Im Folgenden soll mit Hilfe der Vorrede zur zweiten Auflage zu Kants ‚Kritik der reinen Vernunft‘ die Frage nach den Grenzen der Vernunft im Zentrum stehen. Indem man nämlich das Wort Kritik im wörtlichen Sinnals Unterscheidung (ursprünglich griechisch: κριτική [τέχνη], kritikē [téchnē], abgeleitet von κρίνειν krínein, „[unter-]scheiden, trennen“) betrachtet, kann man den Titel ein programmatisches Moment abgewinnen. Wie bereits angedeutet lautet daher die zentrale Frage: Was kann die Vernunft leisten? In Reaktion auf Hume, der beispielsweise von einer Nichtexistenz von Kausalität ausgeht, ist diese Frage bei Kant ebenso verbunden mit der Frage nach der Möglichkeit von synthetischen Urteilen apriori. Diese Frage ist zudem als Grundproblem der Metaphysik zu fassen.
Zunächst möchte Kant die Metaphysik als Wissenschaft etablieren und möchte sie daher an den Naturwissenschaften orientiert sehen. Den natürlichen Gang einer Wissenschaft beschreibt Kant als vorwärtsgewandt. Für die Logik gelte dies seit Aristoteles; für die Mathematik seit der griechischen Antike. Diese kam durch eine „Revolution der Denkart“ zustande, die auf der Erkenntnis basiert, dass die Gesetzmäßigkeit eines geometrischen Gebildes durch Konstruktion in das Gebilde eingebracht wird. Mit konstruieren meint Kant, dass man die einem Begriff korrespondierende Anschauung a priori darstellt. Eine reine Analyse der Begriffe genügt daher nicht, wie zuvor geglaubt.

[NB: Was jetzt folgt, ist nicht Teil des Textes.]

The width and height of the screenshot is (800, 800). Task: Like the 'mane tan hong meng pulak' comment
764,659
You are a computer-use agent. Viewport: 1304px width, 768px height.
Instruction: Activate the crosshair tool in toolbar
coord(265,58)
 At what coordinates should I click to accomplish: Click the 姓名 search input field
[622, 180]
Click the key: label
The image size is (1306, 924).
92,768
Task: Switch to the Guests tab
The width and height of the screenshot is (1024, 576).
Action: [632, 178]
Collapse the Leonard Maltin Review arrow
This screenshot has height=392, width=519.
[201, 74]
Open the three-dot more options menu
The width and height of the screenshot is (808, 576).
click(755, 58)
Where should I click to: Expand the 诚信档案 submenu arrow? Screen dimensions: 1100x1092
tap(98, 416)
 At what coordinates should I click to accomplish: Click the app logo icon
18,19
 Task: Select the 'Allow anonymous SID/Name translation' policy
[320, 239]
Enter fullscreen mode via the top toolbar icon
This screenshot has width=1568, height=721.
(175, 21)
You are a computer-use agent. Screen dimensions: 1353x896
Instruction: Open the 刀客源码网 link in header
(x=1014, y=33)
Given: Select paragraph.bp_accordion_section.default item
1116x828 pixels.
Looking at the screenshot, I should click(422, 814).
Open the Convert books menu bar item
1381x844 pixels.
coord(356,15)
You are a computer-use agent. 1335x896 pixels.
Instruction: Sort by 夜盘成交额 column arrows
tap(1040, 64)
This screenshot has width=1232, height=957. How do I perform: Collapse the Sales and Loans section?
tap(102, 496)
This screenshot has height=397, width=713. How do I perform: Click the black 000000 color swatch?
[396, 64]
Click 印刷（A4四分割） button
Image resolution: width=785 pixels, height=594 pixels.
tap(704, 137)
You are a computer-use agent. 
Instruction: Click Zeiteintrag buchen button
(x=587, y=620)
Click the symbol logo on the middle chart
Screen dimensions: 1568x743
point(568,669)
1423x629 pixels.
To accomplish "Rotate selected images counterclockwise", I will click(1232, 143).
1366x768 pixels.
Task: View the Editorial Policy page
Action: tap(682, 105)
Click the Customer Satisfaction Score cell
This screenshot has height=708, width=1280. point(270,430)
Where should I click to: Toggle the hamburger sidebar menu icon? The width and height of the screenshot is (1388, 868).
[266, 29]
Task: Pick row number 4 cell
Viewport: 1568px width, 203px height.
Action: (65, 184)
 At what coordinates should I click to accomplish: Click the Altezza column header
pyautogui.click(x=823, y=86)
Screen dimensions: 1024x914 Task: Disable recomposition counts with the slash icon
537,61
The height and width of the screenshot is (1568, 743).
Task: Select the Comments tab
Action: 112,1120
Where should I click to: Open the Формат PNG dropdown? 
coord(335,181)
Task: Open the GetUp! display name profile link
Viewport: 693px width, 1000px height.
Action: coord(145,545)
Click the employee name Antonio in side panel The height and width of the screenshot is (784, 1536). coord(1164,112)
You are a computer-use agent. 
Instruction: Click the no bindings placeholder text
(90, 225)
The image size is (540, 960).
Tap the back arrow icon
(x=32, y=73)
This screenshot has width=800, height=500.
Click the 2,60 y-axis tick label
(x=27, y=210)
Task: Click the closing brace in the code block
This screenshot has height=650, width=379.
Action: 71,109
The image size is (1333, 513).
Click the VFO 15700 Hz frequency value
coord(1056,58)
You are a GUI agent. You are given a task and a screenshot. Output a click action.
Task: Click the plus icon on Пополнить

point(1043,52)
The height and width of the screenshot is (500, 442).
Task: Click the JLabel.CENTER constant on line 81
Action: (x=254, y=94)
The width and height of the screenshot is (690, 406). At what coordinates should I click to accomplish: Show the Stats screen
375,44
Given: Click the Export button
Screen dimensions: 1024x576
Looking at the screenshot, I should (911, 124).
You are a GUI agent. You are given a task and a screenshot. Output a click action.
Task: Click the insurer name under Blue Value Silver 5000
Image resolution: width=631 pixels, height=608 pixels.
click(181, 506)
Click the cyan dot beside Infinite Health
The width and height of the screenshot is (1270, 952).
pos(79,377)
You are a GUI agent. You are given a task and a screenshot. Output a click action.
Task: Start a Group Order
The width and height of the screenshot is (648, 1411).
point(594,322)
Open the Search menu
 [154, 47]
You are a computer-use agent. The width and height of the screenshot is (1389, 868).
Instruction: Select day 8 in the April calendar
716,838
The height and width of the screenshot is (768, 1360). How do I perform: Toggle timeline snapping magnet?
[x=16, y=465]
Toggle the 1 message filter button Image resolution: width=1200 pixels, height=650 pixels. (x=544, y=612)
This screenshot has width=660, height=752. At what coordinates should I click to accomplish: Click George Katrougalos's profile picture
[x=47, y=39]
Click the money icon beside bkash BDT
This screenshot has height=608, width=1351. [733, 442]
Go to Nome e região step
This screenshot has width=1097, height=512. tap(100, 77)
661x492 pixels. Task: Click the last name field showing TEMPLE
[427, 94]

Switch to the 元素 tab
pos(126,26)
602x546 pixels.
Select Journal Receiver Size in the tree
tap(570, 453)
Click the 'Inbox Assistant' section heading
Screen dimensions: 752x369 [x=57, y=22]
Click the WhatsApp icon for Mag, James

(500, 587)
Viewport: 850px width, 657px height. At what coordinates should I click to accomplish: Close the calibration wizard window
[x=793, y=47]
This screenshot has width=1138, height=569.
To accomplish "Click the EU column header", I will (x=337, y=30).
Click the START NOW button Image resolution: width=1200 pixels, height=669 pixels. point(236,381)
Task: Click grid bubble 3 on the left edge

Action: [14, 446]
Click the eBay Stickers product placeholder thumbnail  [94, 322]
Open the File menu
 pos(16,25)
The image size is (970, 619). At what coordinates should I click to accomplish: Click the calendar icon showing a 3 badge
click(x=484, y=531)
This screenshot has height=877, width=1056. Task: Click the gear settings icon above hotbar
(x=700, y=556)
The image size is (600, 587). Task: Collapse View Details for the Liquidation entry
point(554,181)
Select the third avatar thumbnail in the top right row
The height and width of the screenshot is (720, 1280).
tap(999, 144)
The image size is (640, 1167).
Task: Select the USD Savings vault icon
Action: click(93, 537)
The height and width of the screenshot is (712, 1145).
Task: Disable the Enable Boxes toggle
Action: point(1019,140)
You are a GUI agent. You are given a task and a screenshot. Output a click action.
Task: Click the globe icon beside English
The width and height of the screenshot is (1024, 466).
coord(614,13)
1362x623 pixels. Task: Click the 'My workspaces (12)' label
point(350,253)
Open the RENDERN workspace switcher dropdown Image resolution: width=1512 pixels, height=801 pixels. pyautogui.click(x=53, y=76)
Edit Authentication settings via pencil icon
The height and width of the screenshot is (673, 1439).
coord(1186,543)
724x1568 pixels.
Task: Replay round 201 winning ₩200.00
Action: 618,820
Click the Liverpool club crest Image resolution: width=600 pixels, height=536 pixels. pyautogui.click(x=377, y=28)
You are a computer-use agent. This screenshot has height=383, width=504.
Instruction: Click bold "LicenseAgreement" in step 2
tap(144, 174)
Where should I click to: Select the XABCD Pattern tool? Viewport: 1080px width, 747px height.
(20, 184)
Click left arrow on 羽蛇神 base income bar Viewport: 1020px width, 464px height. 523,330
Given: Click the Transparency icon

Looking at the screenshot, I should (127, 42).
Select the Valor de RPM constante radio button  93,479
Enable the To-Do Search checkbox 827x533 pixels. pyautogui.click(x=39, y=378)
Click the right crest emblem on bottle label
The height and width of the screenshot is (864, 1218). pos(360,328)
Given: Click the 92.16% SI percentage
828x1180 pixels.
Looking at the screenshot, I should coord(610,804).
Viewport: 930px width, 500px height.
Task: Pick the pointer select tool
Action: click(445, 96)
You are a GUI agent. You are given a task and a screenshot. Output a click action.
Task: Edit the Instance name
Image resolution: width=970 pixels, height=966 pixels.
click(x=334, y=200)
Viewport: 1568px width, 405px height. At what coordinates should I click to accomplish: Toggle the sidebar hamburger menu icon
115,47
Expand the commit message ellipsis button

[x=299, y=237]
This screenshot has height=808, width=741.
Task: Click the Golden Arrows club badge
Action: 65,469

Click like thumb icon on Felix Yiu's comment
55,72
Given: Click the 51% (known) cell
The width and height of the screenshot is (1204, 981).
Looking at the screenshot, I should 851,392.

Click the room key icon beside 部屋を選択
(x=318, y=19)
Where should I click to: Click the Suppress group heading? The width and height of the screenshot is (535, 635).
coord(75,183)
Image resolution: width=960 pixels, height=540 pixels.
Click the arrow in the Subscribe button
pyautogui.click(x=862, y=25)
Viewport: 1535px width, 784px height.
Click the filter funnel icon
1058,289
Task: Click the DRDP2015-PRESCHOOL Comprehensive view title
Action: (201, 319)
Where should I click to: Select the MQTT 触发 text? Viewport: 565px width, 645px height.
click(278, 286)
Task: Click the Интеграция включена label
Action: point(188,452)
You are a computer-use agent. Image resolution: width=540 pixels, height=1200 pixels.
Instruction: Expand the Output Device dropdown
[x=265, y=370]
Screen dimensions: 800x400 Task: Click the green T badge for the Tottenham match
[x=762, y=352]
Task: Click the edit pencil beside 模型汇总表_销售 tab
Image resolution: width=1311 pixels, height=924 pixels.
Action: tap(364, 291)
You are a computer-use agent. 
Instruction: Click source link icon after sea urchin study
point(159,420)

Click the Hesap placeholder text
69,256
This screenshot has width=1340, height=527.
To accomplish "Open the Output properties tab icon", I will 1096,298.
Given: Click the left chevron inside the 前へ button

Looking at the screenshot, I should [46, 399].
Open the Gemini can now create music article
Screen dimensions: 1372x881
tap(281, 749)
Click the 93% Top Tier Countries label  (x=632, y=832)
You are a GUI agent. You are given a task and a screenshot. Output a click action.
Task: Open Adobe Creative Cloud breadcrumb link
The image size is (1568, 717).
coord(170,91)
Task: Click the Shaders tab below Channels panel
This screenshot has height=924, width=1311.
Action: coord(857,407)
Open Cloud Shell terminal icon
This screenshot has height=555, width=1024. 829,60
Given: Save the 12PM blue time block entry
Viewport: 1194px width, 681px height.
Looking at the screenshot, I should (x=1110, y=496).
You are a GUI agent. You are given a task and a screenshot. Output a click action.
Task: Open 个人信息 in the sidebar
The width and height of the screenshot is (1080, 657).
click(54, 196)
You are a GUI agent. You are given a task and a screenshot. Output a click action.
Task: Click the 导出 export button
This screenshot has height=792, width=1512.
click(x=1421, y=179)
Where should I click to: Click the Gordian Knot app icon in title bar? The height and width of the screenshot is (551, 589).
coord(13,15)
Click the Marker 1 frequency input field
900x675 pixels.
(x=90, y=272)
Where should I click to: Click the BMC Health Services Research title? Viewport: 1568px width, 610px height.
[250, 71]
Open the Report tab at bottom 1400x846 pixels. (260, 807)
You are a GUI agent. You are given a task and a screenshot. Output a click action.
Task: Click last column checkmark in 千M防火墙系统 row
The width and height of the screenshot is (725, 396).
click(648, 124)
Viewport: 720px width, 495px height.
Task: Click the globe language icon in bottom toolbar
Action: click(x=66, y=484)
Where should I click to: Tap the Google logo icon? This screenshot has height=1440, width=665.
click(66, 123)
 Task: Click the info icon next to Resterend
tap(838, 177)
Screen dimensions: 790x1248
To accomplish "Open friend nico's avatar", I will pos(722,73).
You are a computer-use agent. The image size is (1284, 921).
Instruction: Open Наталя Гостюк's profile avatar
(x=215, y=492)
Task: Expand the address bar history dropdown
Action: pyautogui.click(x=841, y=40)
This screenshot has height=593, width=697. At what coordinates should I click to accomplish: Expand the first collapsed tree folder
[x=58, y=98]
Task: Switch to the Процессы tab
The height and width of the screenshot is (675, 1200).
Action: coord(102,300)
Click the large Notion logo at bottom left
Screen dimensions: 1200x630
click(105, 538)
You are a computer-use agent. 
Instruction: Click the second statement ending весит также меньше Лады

Die Physik erlebte ihre Revolution durch Experimente in der Natur; diese sind von Kant von sehr hoher Bedeutung, da man die Natur nötigt, auf die Fragen der menschlichen Vernunft zu antworten.
Kant beschreibt in einem zweiten Abschnitt die Metaphysik als Kampfplatz, als willkürliches „Herumtappen“ also. Einerseits möchte Kant nun eine „alte“ Ambition der Metaphysik übernehmen, nämlich die Beschäftigung mit Nicht-Empirischem; andererseits macht er in der Vorrede die Annahme, dass sich die Dinge nach unserer apriorischen Struktur unseres Erkenntnisvermögens richten. Diese Hypothese erinnert strukturell an eine Umorientierung der Weltsicht nach Art des Kopernikus und wird daher auch als „Kopernikanische Wende“ bezeichnet.
Sie bringt in der theoretischen Philosophie die Unterscheidung aller Dinge in Erscheinungen, die wir mit der Anschauung und den apriorischen Momenten von Sinnlichkeit und Verstand (also mit Anschauungsformen und Begriffen) erfahren können, und in Dinge an sich mit sich.
Daraus wird deutlich, dass Begriffe (Verstand) und Anschauungen (Sinnlichkeit) beide notwendig sind, um Erkenntnis möglich zu machen. Es entsteht daher die Wissenschaft der transzendentalen Ästhetik und die der Logik. Raum und Zeit sind für Kant die apriorischen Formen der Anschauung (= Sinnlichkeit).
Durch die Unterscheidung von Erscheinung und Ding an sich bleibt aber ein Bereich reiner Verstandesbegriff. Dieser ermöglicht die Idee der Freiheit und damit der Moral. Gott, Freiheit und Unsterblichkeit der Seele können gedacht werden, weil die theoretische Vernunft ja die Dinge an sich nicht erfassen kann. Vernünftige Gedanken von Gott, der Welt und der Seele des Menschen, wie sie die herrschende Metaphysik des Zeitalters zu entwickeln versucht hatte, überschreiten daher die Erkenntnisgrenzen, die der menschlichen Vernunft gesetzt sind.
Die Kritik Kants gilt daher den Irrtümern der bisherigen Metaphysik (B XXX).
Zusammenfassend kann man also sagen, dass die Kopernikanische Wende die Reform der Metaphysik mit sich bringt, dergestalt, dass sie nun als Wissenschaft vom gesicherten Wissen über die Erfahrung (Natur, Erfahrung, Dinge in Raum und Zeit) begriffen werden kann. Sie führte zur Verbindung der Standpunkte des transzendentalem Idealismus und des empirischem Realismus.